** Material provided **
+ + +

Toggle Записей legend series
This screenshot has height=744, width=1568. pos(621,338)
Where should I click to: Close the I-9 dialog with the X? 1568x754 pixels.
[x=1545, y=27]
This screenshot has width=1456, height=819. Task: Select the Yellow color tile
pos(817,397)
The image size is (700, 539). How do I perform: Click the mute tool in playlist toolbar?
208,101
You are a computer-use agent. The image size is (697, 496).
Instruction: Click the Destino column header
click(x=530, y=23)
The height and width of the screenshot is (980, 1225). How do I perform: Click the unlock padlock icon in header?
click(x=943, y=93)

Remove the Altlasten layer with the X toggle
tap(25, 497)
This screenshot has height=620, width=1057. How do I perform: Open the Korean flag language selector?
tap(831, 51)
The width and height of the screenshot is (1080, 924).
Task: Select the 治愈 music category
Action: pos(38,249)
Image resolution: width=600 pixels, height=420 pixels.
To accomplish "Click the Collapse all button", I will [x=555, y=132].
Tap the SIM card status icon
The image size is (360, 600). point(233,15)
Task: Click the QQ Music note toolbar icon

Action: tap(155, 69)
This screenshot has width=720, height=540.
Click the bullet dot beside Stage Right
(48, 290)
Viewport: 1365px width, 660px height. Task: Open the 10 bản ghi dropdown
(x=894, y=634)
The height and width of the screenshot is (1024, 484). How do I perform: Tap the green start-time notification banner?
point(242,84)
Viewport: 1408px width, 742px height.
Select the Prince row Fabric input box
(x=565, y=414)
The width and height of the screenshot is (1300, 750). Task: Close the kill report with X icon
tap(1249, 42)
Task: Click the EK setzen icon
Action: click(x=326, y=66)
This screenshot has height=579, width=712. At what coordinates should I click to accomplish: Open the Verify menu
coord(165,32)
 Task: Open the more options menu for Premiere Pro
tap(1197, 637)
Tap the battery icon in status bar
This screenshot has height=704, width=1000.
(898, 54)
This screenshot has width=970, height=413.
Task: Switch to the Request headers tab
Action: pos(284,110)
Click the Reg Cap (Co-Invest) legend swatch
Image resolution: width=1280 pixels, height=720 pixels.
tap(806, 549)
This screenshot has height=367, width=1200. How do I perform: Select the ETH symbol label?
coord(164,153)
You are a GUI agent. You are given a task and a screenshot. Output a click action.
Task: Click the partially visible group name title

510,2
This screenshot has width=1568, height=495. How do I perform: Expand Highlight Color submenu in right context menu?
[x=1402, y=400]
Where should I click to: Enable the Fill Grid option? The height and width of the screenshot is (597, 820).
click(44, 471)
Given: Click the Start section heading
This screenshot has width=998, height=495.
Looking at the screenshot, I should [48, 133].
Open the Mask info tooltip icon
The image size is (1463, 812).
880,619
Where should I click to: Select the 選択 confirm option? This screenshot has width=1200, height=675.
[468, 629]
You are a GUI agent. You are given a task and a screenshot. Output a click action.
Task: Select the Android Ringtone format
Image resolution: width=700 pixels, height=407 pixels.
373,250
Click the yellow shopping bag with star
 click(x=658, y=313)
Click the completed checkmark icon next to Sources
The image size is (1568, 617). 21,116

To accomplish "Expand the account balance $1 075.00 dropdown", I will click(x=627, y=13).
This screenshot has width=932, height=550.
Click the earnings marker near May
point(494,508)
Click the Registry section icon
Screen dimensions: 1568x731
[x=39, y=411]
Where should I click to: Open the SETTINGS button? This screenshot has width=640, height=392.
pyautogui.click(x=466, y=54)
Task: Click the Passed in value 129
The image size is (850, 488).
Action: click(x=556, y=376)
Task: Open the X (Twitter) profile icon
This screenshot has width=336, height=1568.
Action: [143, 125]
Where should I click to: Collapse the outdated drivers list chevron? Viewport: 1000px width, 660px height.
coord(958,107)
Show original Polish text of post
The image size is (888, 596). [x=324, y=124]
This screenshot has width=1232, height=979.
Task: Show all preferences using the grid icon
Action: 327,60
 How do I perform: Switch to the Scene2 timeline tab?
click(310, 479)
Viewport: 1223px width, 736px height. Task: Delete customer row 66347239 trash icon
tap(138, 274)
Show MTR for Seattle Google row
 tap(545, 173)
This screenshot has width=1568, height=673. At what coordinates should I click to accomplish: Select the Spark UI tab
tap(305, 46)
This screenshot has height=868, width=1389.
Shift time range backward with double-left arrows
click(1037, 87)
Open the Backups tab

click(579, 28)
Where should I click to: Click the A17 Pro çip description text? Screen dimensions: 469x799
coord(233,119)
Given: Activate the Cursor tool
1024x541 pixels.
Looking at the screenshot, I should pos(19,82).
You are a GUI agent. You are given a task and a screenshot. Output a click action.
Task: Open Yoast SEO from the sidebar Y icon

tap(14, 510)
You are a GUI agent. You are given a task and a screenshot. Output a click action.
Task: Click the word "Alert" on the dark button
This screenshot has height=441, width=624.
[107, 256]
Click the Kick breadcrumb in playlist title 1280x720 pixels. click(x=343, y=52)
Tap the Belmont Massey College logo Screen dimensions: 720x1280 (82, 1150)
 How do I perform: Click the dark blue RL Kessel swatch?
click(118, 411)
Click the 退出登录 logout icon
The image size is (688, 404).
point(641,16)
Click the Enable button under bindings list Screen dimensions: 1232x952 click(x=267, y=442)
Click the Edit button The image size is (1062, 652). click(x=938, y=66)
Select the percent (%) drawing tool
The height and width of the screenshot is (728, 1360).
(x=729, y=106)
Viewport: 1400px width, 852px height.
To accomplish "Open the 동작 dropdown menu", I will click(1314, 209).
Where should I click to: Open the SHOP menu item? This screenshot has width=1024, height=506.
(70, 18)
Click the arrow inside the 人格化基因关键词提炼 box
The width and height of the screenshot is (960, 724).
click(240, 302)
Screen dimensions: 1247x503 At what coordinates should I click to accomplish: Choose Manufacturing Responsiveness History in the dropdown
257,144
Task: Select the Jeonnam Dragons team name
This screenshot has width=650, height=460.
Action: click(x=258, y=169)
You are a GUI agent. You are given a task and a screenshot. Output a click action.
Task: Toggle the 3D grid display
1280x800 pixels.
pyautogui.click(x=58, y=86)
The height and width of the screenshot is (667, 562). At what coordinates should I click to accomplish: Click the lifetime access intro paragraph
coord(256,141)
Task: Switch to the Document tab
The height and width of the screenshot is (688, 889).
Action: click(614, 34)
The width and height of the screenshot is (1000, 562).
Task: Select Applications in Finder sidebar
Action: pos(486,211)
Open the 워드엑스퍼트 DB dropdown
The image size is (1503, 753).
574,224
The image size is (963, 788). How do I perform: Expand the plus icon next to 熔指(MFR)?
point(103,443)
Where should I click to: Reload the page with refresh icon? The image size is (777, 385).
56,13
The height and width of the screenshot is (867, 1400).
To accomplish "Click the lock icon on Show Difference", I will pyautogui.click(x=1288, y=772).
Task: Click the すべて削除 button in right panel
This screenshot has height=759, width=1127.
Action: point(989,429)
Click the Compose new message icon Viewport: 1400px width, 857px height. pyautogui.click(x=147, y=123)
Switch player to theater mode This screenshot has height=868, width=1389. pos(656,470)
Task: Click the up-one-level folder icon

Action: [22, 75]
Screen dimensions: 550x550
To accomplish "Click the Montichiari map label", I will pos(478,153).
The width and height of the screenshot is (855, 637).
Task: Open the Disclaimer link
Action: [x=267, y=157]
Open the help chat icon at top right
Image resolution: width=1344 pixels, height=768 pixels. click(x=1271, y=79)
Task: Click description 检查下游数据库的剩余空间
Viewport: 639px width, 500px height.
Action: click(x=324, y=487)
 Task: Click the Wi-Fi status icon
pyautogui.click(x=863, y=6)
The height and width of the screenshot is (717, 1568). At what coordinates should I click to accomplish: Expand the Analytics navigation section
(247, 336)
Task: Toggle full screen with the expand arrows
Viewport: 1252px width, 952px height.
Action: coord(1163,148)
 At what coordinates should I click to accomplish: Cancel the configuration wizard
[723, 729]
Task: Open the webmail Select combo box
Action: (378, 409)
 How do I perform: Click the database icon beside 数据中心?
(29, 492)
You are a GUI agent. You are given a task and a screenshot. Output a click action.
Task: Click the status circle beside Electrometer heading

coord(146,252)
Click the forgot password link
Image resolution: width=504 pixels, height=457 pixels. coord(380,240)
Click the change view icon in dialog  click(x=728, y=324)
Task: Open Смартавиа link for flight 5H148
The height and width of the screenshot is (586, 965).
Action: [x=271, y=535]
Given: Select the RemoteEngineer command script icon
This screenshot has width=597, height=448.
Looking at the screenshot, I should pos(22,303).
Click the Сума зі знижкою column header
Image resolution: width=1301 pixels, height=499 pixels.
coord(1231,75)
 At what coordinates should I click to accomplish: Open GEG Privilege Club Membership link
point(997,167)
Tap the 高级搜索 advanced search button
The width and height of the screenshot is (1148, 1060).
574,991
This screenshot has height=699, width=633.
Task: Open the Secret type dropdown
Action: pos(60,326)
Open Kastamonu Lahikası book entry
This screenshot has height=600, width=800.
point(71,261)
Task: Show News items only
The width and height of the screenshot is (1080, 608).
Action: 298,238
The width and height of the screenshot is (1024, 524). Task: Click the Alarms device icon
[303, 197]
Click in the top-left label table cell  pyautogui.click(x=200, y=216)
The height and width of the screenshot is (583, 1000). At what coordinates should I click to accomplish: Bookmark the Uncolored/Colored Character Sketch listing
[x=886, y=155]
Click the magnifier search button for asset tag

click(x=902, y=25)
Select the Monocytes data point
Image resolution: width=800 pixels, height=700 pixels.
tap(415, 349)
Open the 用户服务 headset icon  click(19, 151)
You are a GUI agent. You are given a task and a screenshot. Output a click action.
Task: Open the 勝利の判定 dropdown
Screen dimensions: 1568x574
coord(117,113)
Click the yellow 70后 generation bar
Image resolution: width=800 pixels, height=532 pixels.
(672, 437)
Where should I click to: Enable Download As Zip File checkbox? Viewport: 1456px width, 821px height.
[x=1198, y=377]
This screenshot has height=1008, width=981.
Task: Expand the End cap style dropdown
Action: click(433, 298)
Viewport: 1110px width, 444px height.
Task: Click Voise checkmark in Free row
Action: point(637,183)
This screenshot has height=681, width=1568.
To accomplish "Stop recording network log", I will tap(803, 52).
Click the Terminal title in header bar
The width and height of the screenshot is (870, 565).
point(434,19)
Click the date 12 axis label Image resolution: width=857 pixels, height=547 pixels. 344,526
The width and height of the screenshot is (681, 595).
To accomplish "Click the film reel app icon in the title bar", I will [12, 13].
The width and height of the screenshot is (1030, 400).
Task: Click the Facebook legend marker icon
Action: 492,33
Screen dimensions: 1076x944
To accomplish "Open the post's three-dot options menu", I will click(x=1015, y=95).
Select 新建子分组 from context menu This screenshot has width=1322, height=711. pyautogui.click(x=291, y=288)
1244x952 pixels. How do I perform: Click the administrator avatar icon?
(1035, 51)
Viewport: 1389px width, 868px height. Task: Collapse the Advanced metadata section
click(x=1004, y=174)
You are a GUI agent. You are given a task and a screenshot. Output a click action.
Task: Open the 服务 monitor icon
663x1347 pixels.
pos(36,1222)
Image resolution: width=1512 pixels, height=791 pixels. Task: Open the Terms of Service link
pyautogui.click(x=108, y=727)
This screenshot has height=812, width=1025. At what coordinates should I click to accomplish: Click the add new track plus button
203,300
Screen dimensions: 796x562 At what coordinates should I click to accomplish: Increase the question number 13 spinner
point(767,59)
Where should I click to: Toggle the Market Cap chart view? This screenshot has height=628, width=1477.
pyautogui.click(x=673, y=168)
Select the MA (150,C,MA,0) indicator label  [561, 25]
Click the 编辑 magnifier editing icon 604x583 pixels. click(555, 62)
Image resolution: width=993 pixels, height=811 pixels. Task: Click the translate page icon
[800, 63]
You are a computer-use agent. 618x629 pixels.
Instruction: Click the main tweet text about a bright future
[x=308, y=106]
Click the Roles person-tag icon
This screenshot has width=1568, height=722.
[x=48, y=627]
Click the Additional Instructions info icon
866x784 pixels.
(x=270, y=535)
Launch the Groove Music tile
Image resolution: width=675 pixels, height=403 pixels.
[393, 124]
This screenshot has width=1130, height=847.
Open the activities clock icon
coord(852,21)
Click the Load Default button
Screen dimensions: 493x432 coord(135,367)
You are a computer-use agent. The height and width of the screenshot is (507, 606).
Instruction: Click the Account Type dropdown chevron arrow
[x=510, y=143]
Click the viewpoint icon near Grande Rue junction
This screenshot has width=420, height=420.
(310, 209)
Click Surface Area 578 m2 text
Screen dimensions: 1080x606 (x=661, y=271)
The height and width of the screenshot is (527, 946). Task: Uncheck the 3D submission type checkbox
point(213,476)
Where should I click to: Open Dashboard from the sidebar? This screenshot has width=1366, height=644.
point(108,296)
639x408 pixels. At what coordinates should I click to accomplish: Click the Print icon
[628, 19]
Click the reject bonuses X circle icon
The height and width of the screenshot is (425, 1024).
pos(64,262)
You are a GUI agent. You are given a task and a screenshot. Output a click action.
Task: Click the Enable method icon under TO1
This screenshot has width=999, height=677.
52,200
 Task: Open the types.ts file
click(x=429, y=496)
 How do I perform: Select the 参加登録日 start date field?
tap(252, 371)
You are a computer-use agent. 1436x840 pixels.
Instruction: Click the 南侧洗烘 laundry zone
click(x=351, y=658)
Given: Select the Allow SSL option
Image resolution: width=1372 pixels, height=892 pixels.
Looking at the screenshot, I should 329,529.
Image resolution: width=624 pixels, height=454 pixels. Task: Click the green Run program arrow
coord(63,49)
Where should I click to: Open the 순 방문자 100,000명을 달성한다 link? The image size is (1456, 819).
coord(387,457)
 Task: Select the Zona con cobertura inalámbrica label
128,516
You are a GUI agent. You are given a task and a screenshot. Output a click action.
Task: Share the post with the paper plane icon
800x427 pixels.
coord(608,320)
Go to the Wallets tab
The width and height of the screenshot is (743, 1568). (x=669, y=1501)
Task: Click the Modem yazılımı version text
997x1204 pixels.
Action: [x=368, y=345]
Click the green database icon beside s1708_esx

+ + +

** Directions for this task **
Every line of the records above where the string "under" is found should be copied.

** Written answer **
Click the Enable button under bindings list Screen dimensions: 1232x952 click(x=267, y=442)
Task: Click the Enable method icon under TO1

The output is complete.